I’d forgotten how bad the adverts on TV are, not normally watching television. The ITV player doesn’t seem to let me fast forward past them, but at least you can mute them.

Perspectives – David Suchet – People I Have Shot on ITV1 about his grandfather, the famous Fleet Street photographer James ‘Jimmy’ Jarché (1890 – 1965) is worth watching, though there is perhaps around 500% too much of David Suchet for my taste. Actor Suchet was Jarché’s grandson, and grew up with him living in the family home; grandad taught him photography and gave him his Leica, and he doesn’t do badly with it (a very nice picture of sheep for example), but I’d have welcomed much more about Jarché and much less about Suchet and you do have to put up with quite a lot of his physical and mental wandering.

Jarché was really too good a photographer to need Suchet, and Suchet the actor doesn’t need the kind of self-promotion that he gets here. A more straightforward account of the photographer’s life and work – including a brief interview with his grandson – would have been a far better tribute to him, but unlikely to appeal to TV executives.

Of course Jarché is a name known to all with an interest in photographic history, if mainly for a single image taken in 1925 of naked kids being chased along the banks of the Serpentine, published in the Gernheims’ ‘Concise History of Photography‘ in the year that he died and which for many years was almost the only widely available comprehensive volume on the subject. And there were a number of other images I’d seen before in the film, along with some new ones.

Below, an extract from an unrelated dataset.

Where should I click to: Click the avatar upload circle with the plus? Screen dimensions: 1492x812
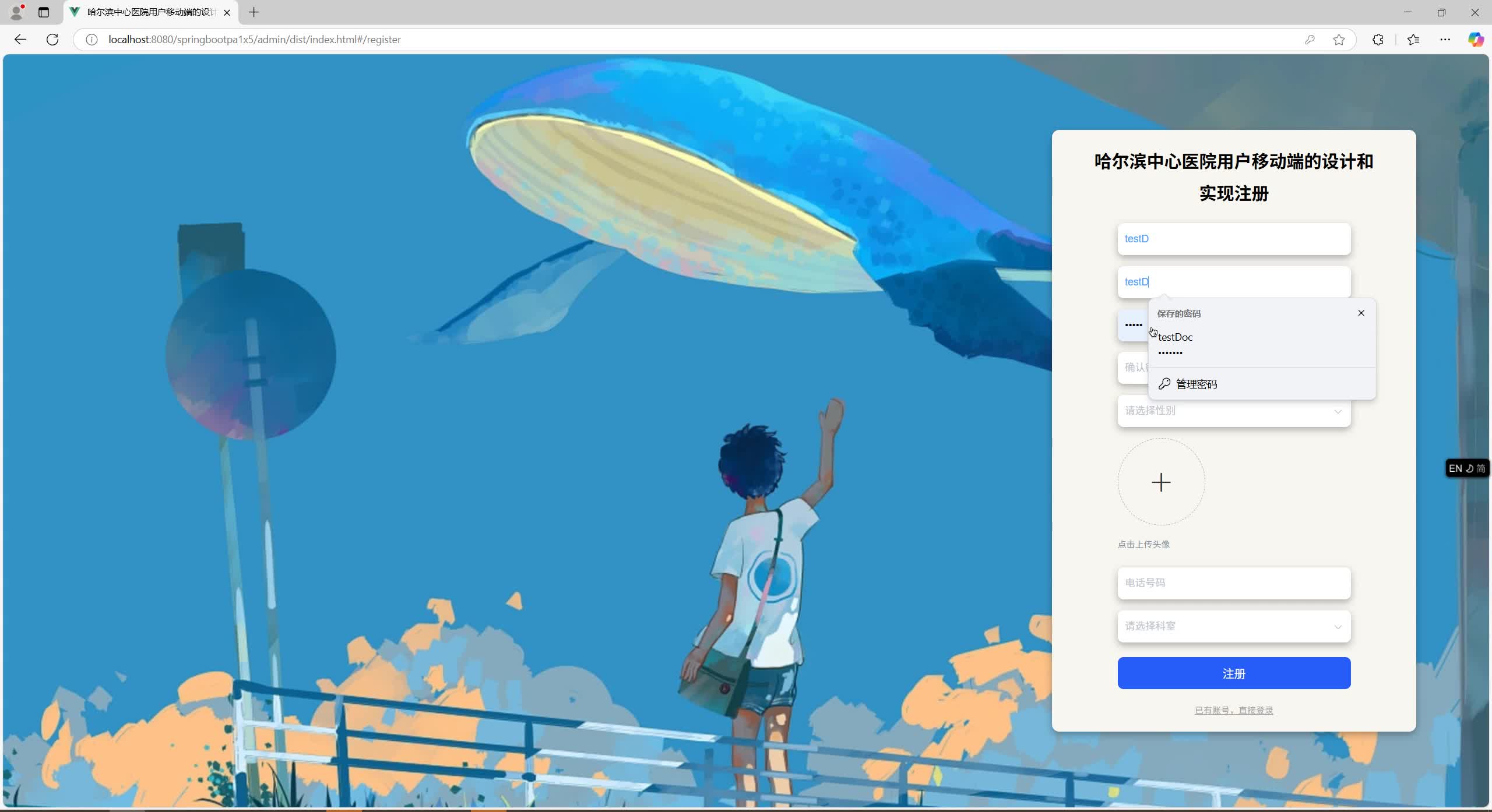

It wasn’t a film that changed my idea of Jarché, who has always been one of the legends of British press photography, and in the somewhat farcical expert discussion (really these guys aren’t as stupid as this makes them seem) at the end of the film in the Michael Hoppen gallery, Colin Ford makes clear he isn’t quite ready to think of him along with Cartier-Bresson and the rest either. But if he is perhaps less well-known now than he might be, the fault lies with another organisation that appears in a rather better light in the film, Getty Images, in whose immense warehouses his images are stored.